For those interested some articles:

http://www.nytimes.com/2006/12/29/business/worldbusiness/29connect.html?_r=0

http://www.chinadaily.com.cn/china/2006-12/28/content_769251.htm

http://www.pekingduck.org/2006/12/netless-in-china/

One Response to Digital Materiality and . . . an Earthquake

  1. Jenn Gapetz November 26, 2012 at 3:26 pm #

    This is interesting. I (vaguely) remember reading about school records in a smaller town/village in China being destroyed. That combined with bureaucracy resulted in those students being unable to pursue higher education.

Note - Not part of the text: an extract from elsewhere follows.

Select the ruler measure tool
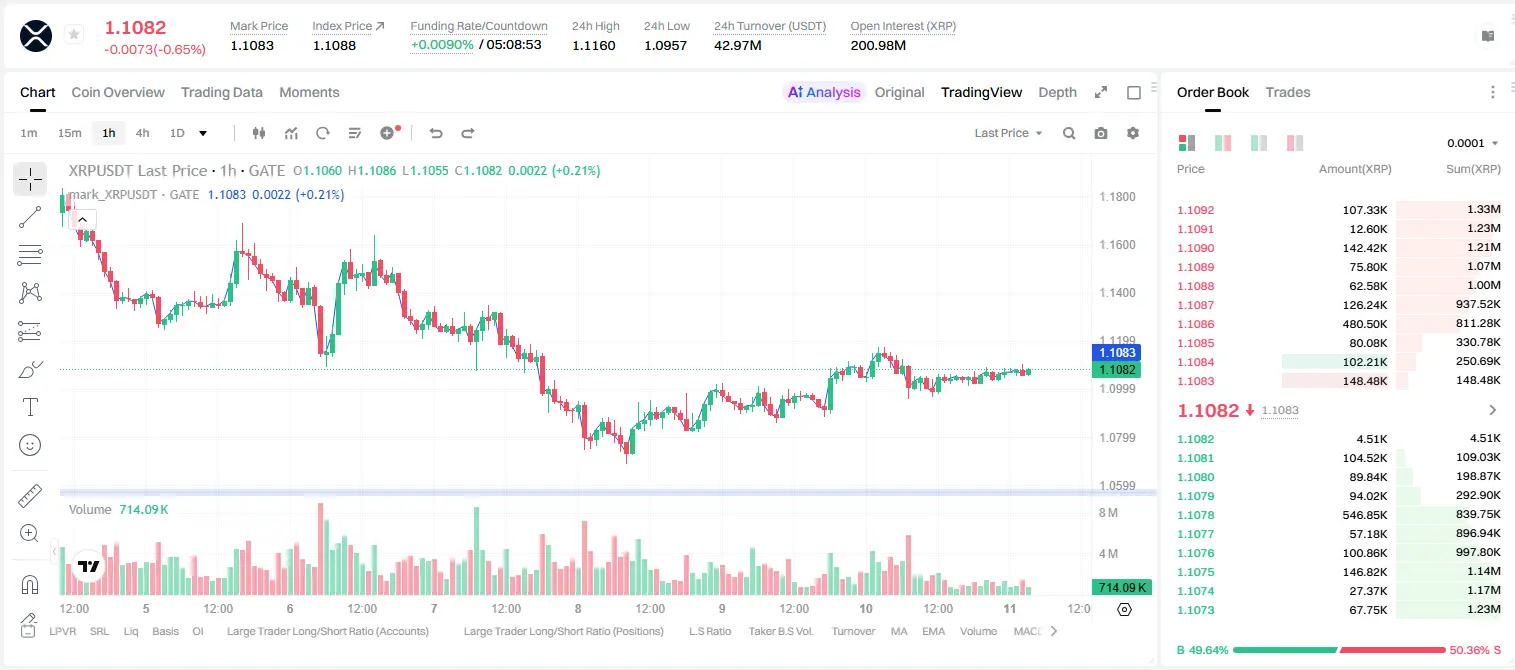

    A classmate in another class told me all of her family’s medical records were destroyed in the Sandy flooding in New Jersey. (Both the medical office and its storage unit were severely flooded.) Another one of the many stories of post-Sandy data lost I know about is a small, Downtown Manhattan based nonprofit I work with lost all of their emails. It sounds like a small issue, but it left the organization in a three-week communication tail spin.

    Another China example I find interesting about how/where data is stored–and its cultural effect–is Google based in Hong Kong rather than mainland China, and the issues of freedom of speech that arise from that.

    I say all this just to say I found your experience interesting (and important to scholarship). Where data is stored is important for practicality, security, communication, politics, and (maybe arguably) human rights.